═════ DATA FOR ANALYSIS ═════
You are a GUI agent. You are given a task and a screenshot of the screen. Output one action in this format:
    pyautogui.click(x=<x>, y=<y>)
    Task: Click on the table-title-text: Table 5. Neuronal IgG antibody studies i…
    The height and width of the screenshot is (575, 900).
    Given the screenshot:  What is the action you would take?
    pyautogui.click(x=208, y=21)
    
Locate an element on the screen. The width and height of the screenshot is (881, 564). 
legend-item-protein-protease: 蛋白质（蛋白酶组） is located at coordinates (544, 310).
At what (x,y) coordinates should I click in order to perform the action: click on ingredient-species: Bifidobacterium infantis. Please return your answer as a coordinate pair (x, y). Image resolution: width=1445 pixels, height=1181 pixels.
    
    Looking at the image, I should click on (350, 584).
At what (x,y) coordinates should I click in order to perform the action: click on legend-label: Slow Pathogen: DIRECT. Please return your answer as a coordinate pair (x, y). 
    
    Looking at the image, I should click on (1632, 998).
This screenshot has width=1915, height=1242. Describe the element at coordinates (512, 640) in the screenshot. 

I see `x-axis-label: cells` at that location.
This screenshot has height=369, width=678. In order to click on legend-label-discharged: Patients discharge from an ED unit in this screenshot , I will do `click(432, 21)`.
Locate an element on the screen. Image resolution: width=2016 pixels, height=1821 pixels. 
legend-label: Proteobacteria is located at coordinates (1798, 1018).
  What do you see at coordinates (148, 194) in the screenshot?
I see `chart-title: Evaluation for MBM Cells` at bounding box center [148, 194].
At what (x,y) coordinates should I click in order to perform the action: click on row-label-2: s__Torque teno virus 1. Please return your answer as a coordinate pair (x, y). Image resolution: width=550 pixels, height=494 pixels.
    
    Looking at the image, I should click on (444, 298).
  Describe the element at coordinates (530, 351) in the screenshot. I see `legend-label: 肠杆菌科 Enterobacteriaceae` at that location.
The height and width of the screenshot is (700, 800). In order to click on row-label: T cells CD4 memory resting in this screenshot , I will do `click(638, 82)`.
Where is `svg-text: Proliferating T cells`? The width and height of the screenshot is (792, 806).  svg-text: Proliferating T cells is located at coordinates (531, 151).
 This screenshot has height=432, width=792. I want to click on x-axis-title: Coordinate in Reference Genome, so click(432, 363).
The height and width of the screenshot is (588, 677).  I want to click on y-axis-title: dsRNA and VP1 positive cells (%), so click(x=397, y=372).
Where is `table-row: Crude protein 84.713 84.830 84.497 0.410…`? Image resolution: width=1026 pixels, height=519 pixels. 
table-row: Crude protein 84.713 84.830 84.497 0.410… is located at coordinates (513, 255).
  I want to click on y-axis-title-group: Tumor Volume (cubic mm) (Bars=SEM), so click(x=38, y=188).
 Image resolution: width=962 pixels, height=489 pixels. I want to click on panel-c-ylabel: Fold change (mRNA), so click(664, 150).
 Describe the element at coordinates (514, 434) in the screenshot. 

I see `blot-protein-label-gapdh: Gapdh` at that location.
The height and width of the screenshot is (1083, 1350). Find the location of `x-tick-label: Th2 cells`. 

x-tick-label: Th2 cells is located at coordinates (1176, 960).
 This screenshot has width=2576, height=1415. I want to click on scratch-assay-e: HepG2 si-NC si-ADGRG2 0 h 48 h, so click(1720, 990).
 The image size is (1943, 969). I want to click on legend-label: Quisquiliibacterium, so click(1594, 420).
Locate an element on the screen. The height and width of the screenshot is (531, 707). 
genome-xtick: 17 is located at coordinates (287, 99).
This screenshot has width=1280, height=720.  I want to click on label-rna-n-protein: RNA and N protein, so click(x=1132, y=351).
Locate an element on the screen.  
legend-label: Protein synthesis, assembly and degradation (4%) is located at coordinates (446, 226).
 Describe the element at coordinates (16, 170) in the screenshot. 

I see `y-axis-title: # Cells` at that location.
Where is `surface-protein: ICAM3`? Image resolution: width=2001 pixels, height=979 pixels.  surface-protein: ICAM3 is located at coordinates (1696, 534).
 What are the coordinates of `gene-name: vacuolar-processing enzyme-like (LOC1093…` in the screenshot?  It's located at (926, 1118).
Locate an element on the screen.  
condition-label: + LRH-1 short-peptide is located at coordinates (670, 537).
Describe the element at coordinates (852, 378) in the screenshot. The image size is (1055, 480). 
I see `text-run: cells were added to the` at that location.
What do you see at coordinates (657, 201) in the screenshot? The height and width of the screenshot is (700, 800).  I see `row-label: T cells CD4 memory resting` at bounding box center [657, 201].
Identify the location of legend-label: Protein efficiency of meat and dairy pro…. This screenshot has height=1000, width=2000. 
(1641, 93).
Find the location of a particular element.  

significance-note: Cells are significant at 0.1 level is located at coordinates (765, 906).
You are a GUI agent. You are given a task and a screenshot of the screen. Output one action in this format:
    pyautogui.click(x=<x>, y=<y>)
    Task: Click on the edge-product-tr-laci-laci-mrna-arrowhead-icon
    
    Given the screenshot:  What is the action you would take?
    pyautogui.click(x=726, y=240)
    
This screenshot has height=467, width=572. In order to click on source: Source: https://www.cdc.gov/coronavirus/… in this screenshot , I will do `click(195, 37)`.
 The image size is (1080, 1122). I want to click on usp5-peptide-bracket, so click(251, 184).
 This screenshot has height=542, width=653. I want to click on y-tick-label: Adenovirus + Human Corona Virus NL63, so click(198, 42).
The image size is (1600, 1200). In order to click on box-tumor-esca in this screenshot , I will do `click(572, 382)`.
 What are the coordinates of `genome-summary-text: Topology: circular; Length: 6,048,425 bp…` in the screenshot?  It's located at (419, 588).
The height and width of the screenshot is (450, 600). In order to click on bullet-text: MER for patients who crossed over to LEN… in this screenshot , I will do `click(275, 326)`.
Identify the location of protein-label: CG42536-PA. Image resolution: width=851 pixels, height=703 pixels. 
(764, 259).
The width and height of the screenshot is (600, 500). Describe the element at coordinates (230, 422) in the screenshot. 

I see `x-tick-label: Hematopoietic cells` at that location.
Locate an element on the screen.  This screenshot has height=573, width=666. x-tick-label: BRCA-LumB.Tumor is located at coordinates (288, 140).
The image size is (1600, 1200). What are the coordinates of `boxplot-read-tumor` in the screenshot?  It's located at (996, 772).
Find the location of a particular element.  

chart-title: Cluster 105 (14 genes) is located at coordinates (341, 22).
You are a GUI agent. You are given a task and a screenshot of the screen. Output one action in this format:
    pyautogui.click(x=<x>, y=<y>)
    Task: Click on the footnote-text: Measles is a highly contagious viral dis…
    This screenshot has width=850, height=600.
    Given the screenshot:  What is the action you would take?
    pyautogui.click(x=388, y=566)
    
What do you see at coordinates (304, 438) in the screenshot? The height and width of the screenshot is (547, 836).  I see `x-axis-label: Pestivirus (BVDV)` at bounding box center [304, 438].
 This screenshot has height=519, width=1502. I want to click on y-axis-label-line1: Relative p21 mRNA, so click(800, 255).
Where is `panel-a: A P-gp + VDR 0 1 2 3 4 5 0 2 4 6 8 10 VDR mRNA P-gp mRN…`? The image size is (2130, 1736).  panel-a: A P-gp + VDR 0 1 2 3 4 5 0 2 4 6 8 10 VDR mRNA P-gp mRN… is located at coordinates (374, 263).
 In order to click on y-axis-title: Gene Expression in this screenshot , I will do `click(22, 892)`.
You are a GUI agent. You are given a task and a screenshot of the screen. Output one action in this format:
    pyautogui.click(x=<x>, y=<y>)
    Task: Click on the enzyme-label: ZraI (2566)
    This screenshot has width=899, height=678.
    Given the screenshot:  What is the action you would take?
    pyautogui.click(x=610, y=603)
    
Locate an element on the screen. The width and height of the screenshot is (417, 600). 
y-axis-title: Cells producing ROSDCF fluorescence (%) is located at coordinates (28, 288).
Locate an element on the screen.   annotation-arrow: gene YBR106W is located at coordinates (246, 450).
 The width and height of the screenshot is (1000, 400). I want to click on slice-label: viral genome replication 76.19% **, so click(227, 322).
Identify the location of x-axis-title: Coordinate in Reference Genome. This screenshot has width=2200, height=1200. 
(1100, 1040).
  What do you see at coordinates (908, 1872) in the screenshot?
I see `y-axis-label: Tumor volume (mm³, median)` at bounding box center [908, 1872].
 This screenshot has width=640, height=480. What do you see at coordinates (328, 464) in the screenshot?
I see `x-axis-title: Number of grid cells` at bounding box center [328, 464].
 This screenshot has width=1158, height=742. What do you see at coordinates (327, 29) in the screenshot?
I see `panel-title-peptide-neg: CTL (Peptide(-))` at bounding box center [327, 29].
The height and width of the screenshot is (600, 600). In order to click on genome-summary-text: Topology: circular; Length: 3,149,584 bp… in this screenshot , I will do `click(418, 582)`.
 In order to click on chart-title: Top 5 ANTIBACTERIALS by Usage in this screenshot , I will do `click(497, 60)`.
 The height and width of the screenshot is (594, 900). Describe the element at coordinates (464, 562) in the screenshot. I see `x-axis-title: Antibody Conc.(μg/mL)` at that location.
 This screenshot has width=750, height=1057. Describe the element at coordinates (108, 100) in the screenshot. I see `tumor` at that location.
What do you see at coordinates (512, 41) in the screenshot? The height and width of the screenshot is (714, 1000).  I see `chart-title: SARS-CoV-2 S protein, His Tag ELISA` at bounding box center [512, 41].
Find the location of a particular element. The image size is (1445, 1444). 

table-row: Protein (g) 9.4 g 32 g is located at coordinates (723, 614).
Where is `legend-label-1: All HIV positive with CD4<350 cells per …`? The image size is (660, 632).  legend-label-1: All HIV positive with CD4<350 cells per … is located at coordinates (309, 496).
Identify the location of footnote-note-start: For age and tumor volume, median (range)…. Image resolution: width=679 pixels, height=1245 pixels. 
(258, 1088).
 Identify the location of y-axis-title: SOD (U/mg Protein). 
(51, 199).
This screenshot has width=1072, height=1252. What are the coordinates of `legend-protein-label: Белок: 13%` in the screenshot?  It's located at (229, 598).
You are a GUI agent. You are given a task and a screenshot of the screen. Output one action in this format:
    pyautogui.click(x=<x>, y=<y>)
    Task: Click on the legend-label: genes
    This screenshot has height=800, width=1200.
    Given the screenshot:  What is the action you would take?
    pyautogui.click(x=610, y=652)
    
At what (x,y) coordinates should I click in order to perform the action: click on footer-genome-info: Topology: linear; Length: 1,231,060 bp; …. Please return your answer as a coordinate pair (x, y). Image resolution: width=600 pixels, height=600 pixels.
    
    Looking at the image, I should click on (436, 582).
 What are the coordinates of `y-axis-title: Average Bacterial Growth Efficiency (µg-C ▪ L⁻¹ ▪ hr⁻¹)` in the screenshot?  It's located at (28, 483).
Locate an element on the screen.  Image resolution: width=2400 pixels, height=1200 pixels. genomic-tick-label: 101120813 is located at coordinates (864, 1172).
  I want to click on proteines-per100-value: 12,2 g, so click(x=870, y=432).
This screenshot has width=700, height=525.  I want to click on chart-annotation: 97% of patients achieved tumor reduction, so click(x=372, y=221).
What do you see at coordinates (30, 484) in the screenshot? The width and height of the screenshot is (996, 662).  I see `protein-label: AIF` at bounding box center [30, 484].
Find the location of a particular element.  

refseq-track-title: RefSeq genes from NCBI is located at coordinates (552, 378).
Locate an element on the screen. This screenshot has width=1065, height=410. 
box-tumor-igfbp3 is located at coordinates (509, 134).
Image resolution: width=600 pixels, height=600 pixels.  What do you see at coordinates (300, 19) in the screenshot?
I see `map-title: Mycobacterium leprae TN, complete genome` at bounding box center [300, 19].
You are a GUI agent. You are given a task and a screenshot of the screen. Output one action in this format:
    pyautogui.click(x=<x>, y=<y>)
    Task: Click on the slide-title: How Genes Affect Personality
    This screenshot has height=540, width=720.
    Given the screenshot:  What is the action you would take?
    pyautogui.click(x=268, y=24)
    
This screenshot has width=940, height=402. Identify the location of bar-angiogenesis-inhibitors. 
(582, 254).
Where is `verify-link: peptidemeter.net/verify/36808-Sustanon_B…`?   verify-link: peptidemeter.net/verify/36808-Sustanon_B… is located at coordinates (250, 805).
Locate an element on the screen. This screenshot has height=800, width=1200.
═════
_ASSIGNMENT_: Looking at the entries above, count each line that includes the string "positive" and give only the total.

_WRITTEN RESPONSE_: 2